▶ _READING PASSAGE_:
——

CME did not have any capital lease obligations during the periods presented in
its consolidated financial statements included elsewhere in this proxy
statement.
7
Earnings
per Share
CME
calculates earnings per share in accordance with ASC Topic 260
(formerly SFAS, No. 128, “Earnings Per Share.”) Basic earnings per
ordinary share is computed by dividing income attributable to holders of
ordinary shares by the weighted average number of ordinary shares outstanding
during the period. Diluted earnings per ordinary share reflects the potential
dilution that could occur if securities or other contracts to issue ordinary
shares were exercised or converted into ordinary shares.
Comprehensive
Income
SFAS No. 130
“Reporting Comprehensive Income” (codified in FASB ASC Topic 220) establishes
standards for reporting and display of comprehensive income, its components and
accumulated balances. Comprehensive income is defined to include all changes in
equity except those resulting from investments by and distributions to owners.
Among other disclosures, SFAS No. 130 requires that all items that are
required to be recognized under current accounting standards as components of
comprehensive income be reported in a financial statement that is displayed with
the same prominence as other financial statements.
Results
of Operations
Nine
months ended September 30, 2009 Compared to nine months ended September 30,
2008
Net
revenues. CME’s sales, net of business tax and related
surcharges increased to $64.0 million for the nine months ended September
30, 2009 from $46.2 million for the nine months ended September 30,
2008. The increase was primarily attributable to the significantly increased
total amount of advertising time that CME sold, an increase in average rates per
second, increase in CME’s advertising base and expansion of the geographic
coverage of CME’s network. In addition, additional revenue was generated from
the embedded advertisement which was displayed during the broadcasting of the
content for the nine months ended September 30,
2009.
8
Cost of
sales. CME’s cost of sales increased to $23.0 million for
the nine months ended September 30, 2009 from $18.4 million for the nine
months ended September 30, 2008 due to the following reasons:
Concession
fees. Concession
fees charged by inter-city
express bus
operators increased to
$17.8 million
for the nine
months ended September 30, 2009 from
$14.7 million
for the nine months
ended September 30,
2008. The
increase was attributable to the increase in the concession fees payable to the
group of bus
operators participating in CME’s network
through the execution of long-term framework agreements for the nine
months ended September 30, 2009 as well as an increase in the number of
inter-city express buses carrying CME’s network
as a result of the increase in the number of bus operators that signed contracts
with CME.
Depreciation. Depreciation
for CME’s digital television displays and hard disk drives increased to
$2.4 million for the nine months ended September 30, 2009 from
$2.3 million for the nine months ended September 30, 2008. The increase was
attributable to installation of new equipment and control systems in connection
with the increase in the number of inter-city express buses in the CME’s
networks
Business
tax. Business tax increased to $2.1 million for the nine
months ended September 30, 2009 from $1.5 million for the nine months ended
September 30, 2008. The increase was primarily attributable to Business taxes
arising from consulting services Fujian Express provided to Fujian Fenzhong in
the nine months ended September 30, 2009.

——

▶ _Raw records_:
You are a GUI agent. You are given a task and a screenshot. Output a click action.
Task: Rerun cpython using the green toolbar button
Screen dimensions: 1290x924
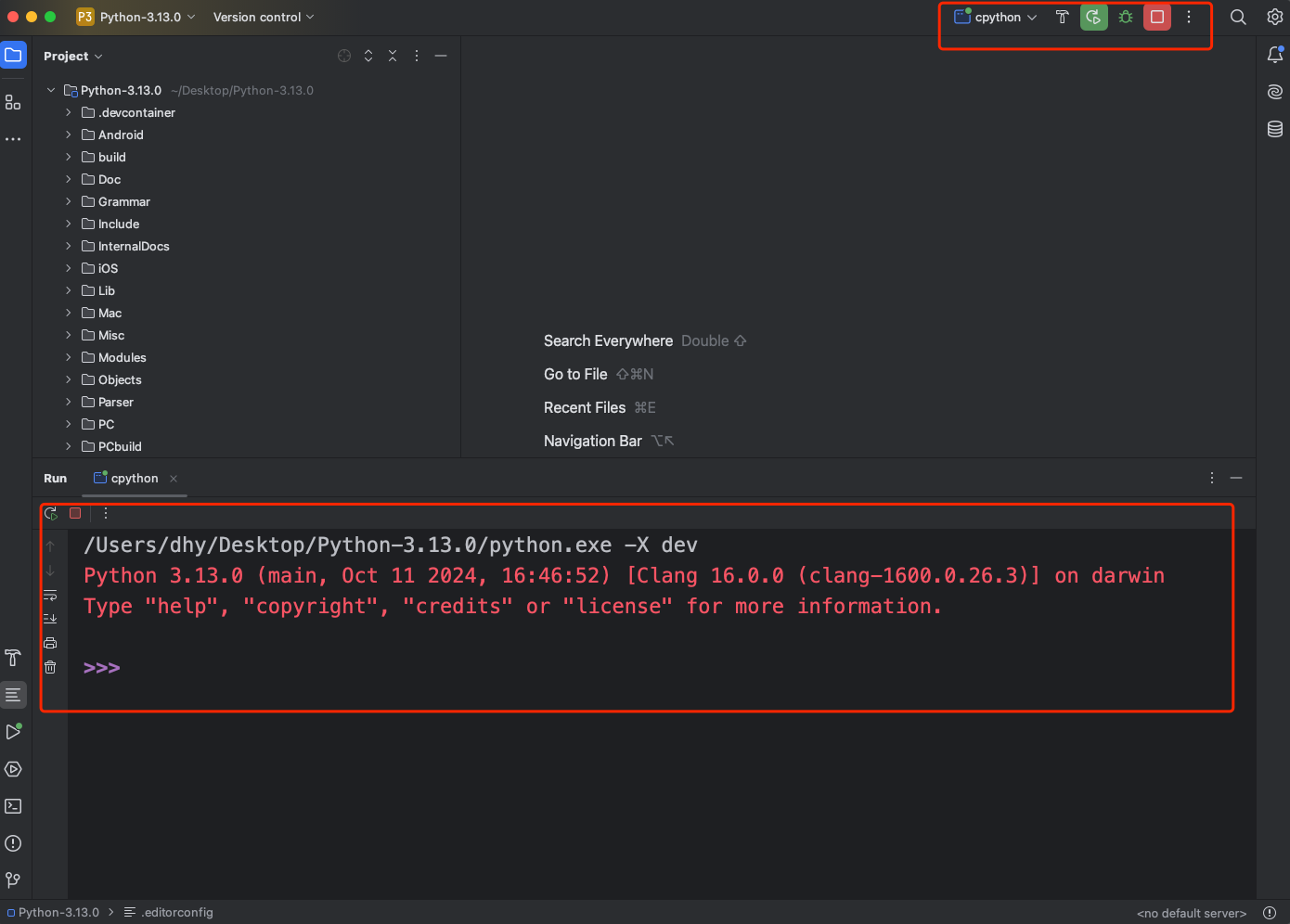tap(1094, 17)

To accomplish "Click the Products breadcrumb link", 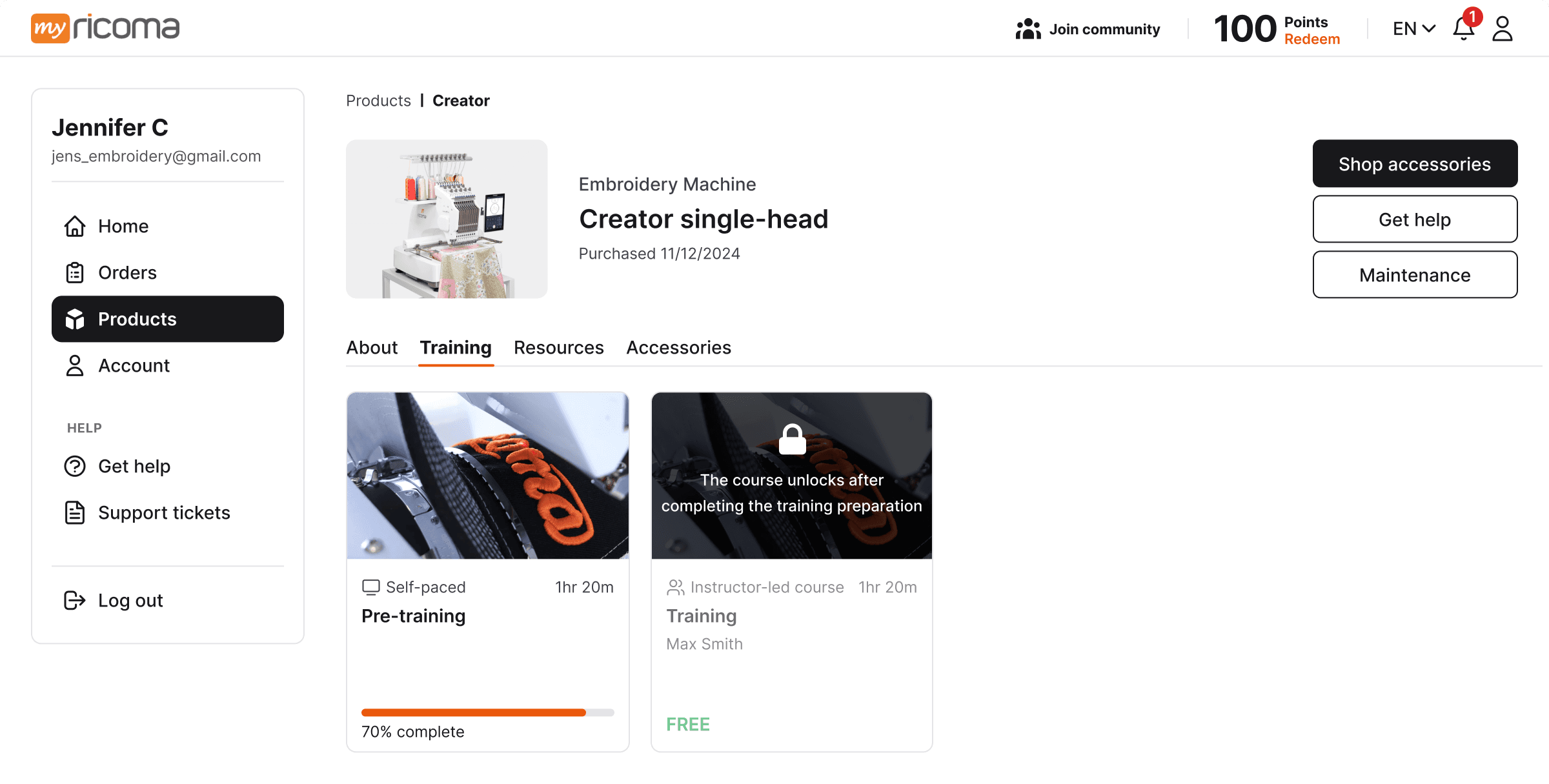I will pyautogui.click(x=378, y=101).
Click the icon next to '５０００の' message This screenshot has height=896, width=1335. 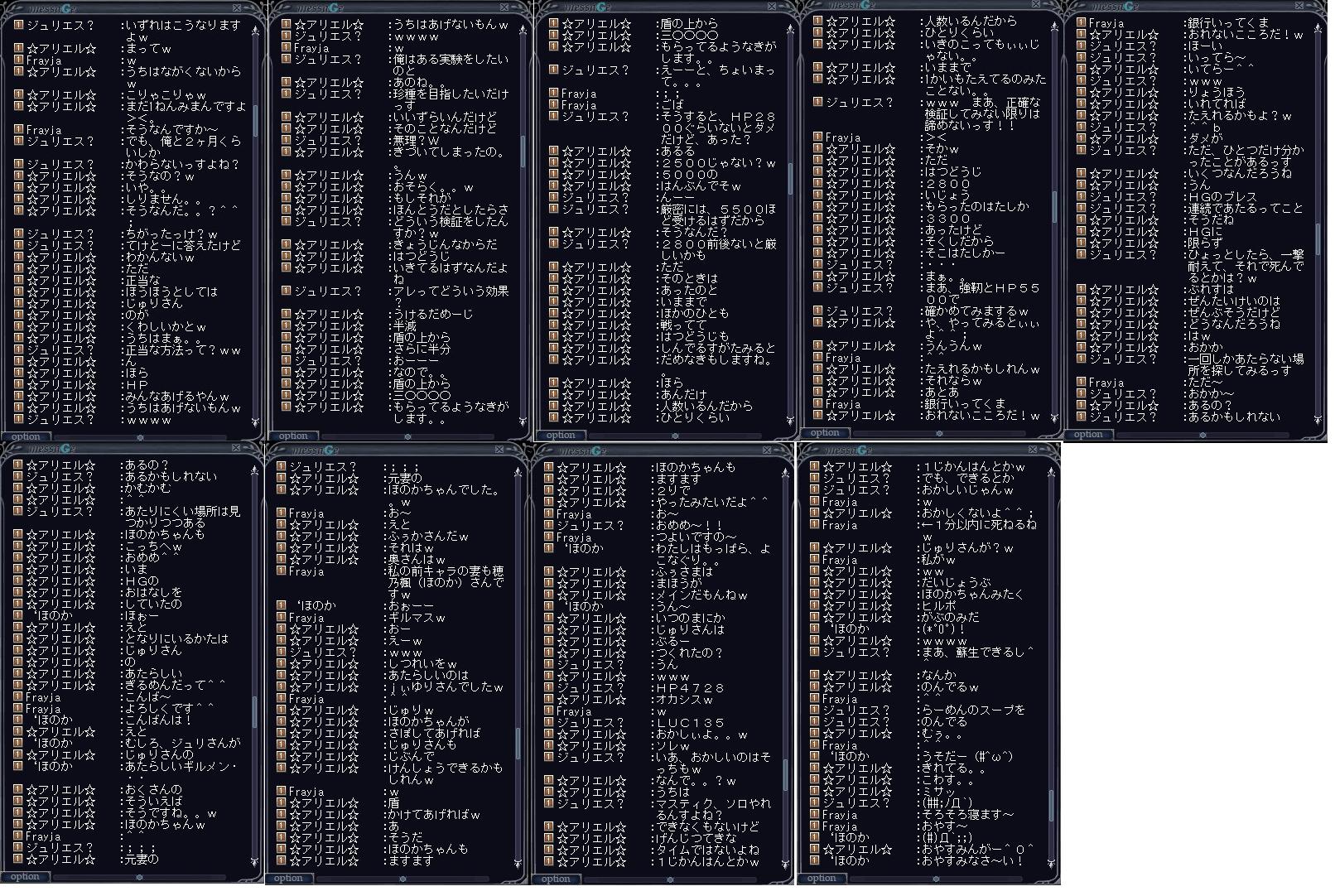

——

▶ _THE TASKS_:
1. Set down the passage on CME's finances word for word, everything from "CME did not" down to "into ordinary shares.".
2. Extend the passage on CME's finances with the next part, starting right after its final sentence.
None of the entries is needed here.

▶ _RESULTS_:
1.
CME did not have any capital lease obligations during the periods presented in
its consolidated financial statements included elsewhere in this proxy
statement.
7
Earnings
per Share
CME
calculates earnings per share in accordance with ASC Topic 260
(formerly SFAS, No. 128, “Earnings Per Share.”) Basic earnings per
ordinary share is computed by dividing income attributable to holders of
ordinary shares by the weighted average number of ordinary shares outstanding
during the period. Diluted earnings per ordinary share reflects the potential
dilution that could occur if securities or other contracts to issue ordinary
shares were exercised or converted into ordinary shares.

2.
Salary. Salaries
increased to $188,000 for the nine months ended September 30, 2009, from
$145,000 for the nine months ended September 30, 2008. The increase was due to
the increase in number of staff in the production and maintenance departments in
the nine months ended September 30, 2009.
Production cost for embedded
advertisement. Production costs
increase to $589,000 for the nine months ended September 30, 2009 from nil for
the nine months ended September 30, 2008 as CME started to produce the embedded
advertisements inside the content.
Gross profit. As a
result of the foregoing, CME’s gross profit increased to $41.0 million for
the nine months ended September 30, 2009 from $27.9 million for the nine
months ended September 30, 2008. CME’s gross profit margin for the nine months
ended September 30, 2009 was 64.1% compared to the gross profit margin of
60.3% for the nine months ended September 30,
2008.
9
Operating
expenses. CME’s operating expenses increased to
$3.8 million for the nine months ended September 30, 2009 from
$2.3 million for the nine months ended September 30, 2008 due to the
following reasons:
Selling
expenses. Selling expenses were $1.9 million and
$0.8 million for the nine months ended September 30, 2009 and 2008,
respectively. The majority of selling expenses consisted of the
salary and staff welfare of the sales force and the promotion expenses. There
were no significant differences in the size of the sales force for the nine
months ended September 30, 2009 and 2008. The significant increase of the
selling expenses is mainly a result of the addition of commissions expense added
during the current quarter. Starting July 1, 2009, the CME began
paying commissions to the sales people, which is calculated based upon a
percentage of the monthly advertising
revenue. Salaries, commission and welfare expenses increased to
$1.7 million for the nine months ended September 30, 2009, from $0.6 million for
the nine months ended September 30, 2008. Promotion expenses
increased to $249,000 for the nine months ended September 30, 2009, from $3,000
for the nine months ended September 30, 2008
General and administrative
expenses. General and administrative expenses increased by
33.7% to $1.9 million for the nine months ended September 30, 2009 from
$1.5 million for the nine months ended September 30, 2008. The increase was
primarily attributable to increased salaries, rental expenses on various offices
in the PRC, professional fees, housing fund and welfare paid to additional
management and administrative personnel to meet the demand arising from CME’s
enlarged scale of operations.
Operating
income. As a result of the foregoing, CME’s operating income
increased by 45.1% to $37.2 million for the nine months ended September 30,
2009 from $25.6 million for the nine months ended September 30,
2008.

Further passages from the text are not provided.